**To do:**
Nothing outside the lines below from the one containing "Where should I click to: Click" through the one containing "Task: Choose Marketing Planning option" is to be printed; print those exactly, ends included, and drop the pictures.

**Entries shown:**
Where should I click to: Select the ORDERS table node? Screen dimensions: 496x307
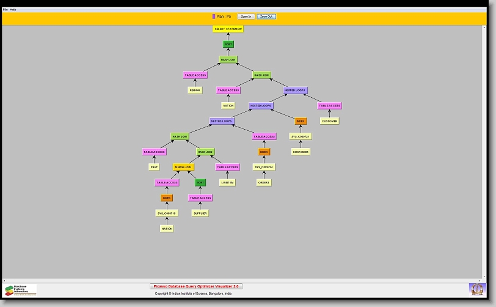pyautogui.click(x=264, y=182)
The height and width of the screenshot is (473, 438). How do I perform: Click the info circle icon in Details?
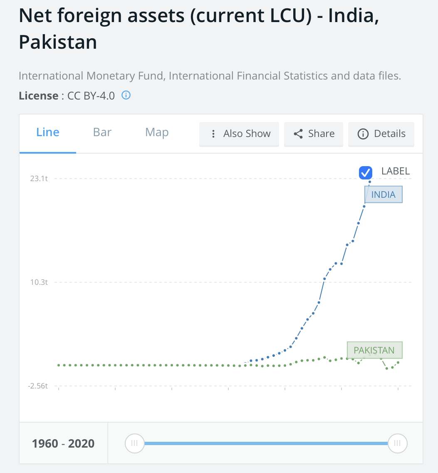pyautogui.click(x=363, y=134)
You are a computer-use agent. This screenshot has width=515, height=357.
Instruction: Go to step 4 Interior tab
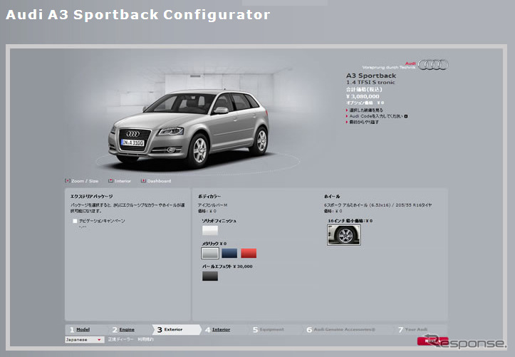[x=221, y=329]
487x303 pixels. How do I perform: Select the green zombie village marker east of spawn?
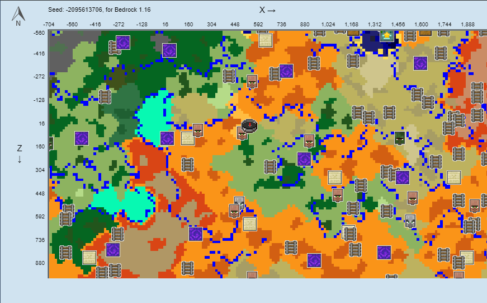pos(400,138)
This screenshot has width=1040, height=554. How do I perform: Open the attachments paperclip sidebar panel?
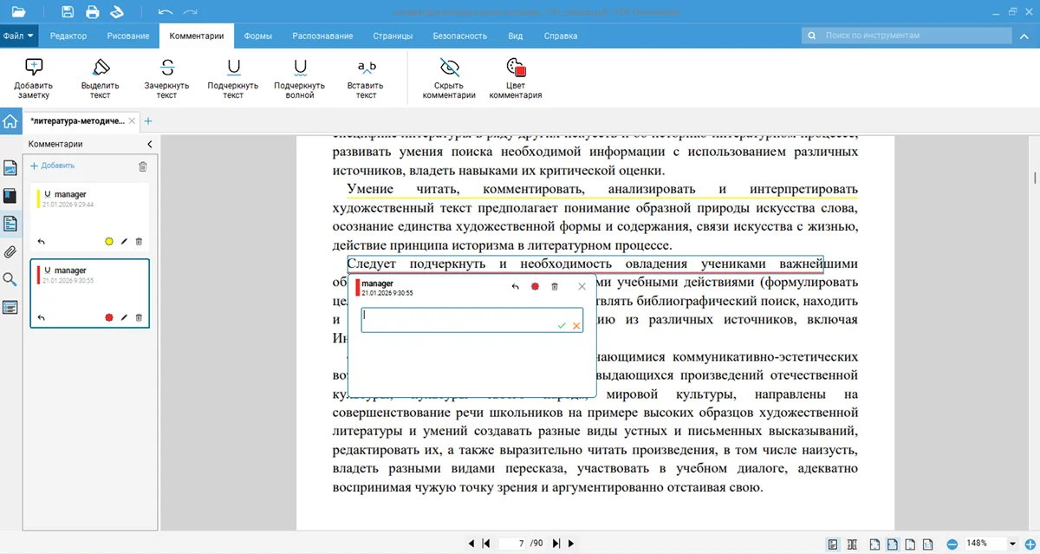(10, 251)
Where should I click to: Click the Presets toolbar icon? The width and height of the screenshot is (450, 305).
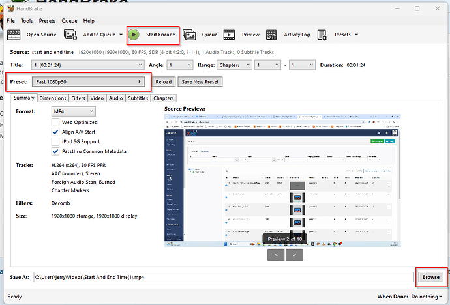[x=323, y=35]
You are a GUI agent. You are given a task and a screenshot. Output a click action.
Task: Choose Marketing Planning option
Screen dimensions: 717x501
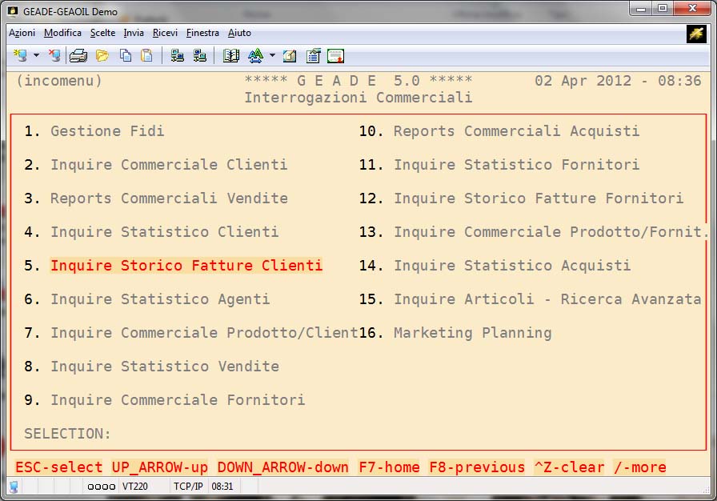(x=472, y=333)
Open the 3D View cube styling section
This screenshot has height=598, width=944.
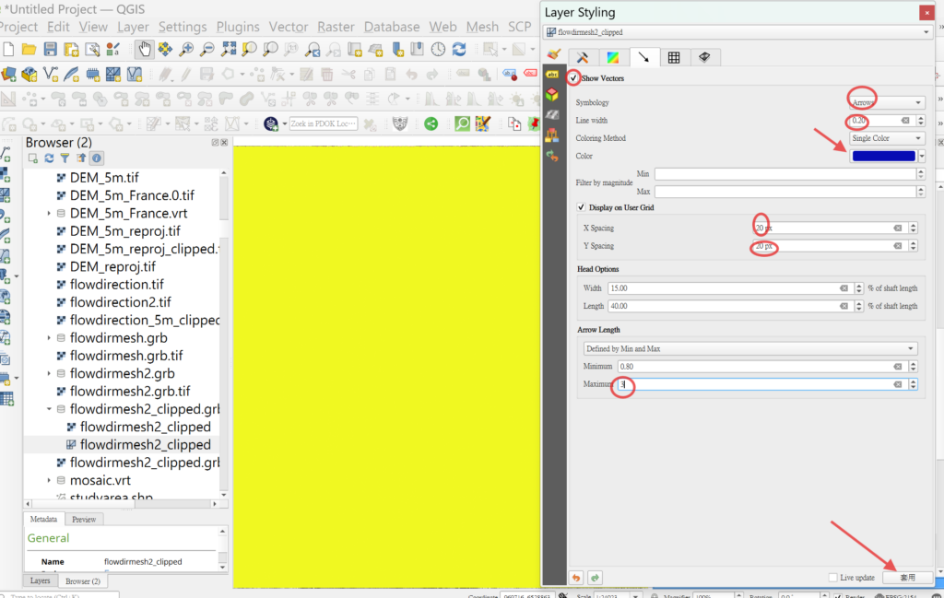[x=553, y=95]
...
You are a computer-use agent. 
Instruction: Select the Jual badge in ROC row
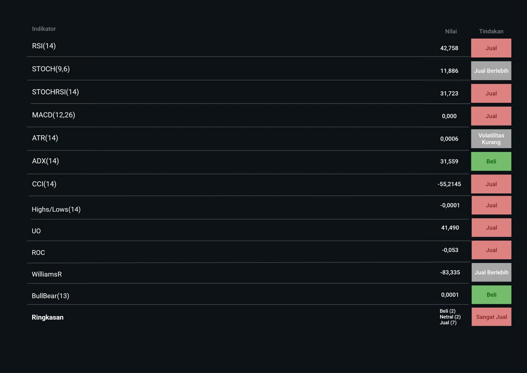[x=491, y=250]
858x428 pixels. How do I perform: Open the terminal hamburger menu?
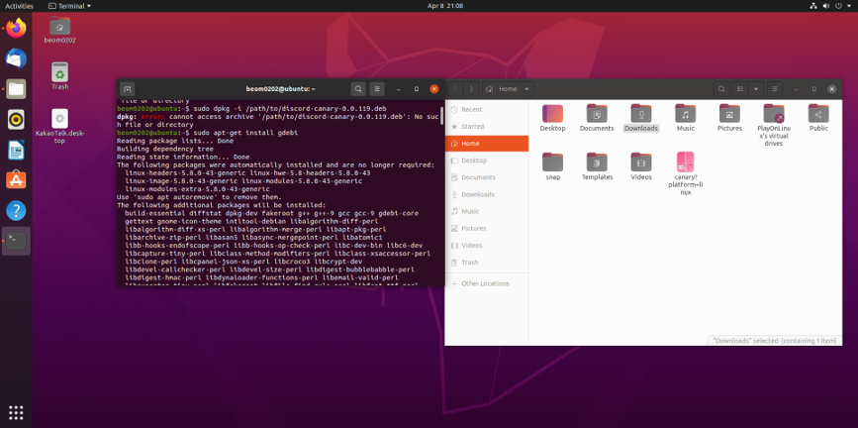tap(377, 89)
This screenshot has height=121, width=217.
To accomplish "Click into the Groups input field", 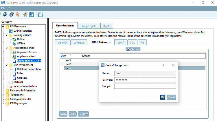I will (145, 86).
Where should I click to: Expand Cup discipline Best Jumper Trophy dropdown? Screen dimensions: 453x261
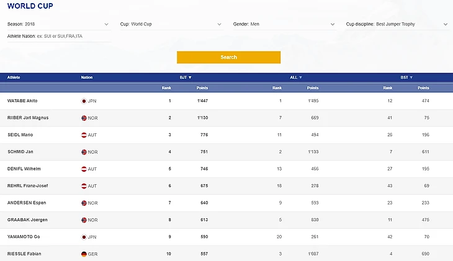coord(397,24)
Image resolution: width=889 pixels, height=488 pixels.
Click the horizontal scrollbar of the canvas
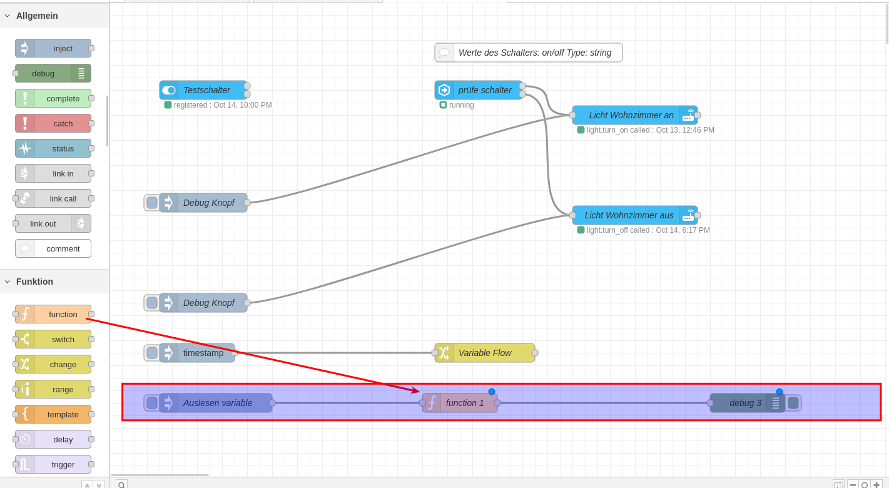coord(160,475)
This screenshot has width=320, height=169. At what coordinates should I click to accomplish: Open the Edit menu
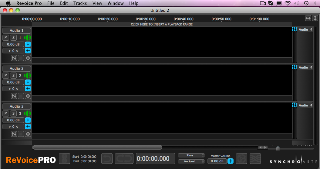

**Solution to this exercise:**
Where should I click to: Click the Presets toolbar icon? The width and height of the screenshot is (450, 305).
[x=323, y=35]
You are a GUI agent. You are given a task and a screenshot. Output a click action.
Task: Choose Marketing Planning option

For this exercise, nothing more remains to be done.